Au fur et à mesure qu’approche la date du 9 octobre 2011, des inquiétudes se font jour sur la capacité de Elections Cameroon (Elecam) à être à la hauteur de l’organisation de l’élection présidentielle prévue ce jour là. La principale inquiétude est liée aux opérations de distribution des cartes électorales. « En cas de renouvellement des cartes ou de nouvelles inscriptions sur les listes électorales, dit la loi fixant les conditions d’élection et de suppléance à la présidence de la République, la distribution des cartes a lieu dans les vingt-cinq (25) jours précédant la tenue du scrutin ». Or, jusqu’à ce dimanche 25 septembre 2011, soit quatorze (14) jours avant la prochaine présidentielle, cette distribution n’a pas encore commencé à Yaoundé, le siège des institutions.
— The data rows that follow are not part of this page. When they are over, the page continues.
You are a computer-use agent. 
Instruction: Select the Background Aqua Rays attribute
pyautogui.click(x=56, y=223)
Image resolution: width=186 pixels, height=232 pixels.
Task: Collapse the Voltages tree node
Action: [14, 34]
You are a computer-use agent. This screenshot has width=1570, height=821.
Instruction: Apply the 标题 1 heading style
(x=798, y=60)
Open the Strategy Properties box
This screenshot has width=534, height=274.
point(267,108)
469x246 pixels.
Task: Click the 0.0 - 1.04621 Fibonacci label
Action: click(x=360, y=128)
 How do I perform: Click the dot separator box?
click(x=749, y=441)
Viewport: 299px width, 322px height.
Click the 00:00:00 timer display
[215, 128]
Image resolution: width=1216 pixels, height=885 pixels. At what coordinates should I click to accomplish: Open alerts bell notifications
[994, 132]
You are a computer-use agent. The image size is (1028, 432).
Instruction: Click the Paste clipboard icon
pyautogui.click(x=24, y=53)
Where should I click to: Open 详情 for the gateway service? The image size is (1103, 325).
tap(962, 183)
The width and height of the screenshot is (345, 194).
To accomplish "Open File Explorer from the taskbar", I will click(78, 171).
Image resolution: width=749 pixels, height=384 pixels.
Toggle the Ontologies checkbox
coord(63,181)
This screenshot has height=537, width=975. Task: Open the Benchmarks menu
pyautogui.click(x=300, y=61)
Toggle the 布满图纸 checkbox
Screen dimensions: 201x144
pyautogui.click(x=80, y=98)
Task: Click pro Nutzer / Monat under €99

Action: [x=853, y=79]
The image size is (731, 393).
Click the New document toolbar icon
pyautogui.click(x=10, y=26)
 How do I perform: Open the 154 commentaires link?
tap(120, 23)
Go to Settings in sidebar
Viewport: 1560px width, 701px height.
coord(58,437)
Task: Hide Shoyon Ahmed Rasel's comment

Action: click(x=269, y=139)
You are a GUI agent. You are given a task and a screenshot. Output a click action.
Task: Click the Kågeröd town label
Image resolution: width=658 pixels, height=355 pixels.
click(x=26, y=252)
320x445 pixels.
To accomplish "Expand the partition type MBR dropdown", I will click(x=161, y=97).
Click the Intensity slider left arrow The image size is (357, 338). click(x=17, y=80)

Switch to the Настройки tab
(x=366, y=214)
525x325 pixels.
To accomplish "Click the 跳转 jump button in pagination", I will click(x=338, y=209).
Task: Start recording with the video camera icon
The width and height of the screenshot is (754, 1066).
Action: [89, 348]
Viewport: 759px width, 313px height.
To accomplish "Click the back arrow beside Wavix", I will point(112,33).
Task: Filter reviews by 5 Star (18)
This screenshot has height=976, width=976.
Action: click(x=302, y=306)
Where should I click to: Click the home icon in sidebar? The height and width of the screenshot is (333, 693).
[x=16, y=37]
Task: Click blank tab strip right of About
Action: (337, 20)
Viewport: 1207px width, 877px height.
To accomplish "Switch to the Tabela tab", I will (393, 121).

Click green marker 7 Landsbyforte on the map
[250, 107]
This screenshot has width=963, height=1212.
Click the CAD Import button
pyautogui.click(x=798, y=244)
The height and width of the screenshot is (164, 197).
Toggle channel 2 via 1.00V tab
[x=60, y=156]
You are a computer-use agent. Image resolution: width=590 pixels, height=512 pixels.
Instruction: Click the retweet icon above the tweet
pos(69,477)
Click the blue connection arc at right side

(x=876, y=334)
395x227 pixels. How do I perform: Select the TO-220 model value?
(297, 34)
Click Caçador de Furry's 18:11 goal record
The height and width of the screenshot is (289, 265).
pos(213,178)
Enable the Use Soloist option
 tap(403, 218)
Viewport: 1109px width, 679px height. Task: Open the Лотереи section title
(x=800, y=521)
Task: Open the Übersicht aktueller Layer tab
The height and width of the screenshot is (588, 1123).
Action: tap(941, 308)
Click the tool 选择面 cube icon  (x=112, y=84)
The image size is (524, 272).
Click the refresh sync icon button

Difficile d’imaginer qu’il en soit autrement dans l’arrière-pays.

En fin de semaine dernière, Elecam avait pourtant laissé croire que le processus était enclenché. Par un communiqué de presse lu à la Crtv, l’opinion publique était alertée que les listes électorales étaient déjà affichées. Ce communiqué invitait d’ailleurs les électeurs à consulter les listes électorales dans les locaux des démembrements communaux de Elections Cameroon. Et vendredi dernier, 23 septembre 201, les locaux d’Elecam dans le sixième arrondissement de Yaoundé, en contrebas du Secrétariat d’Etat à la Défense à Yaoundé au quartier Lac, étaient pris d’assaut. Mais si certains usagers repartaient des lieux, ravis d’avoir identifié leur nom sur la liste électorale et de pouvoir jouir de leur droit d’électeur le moment venu, d’autres y ont perdu du temps en vain.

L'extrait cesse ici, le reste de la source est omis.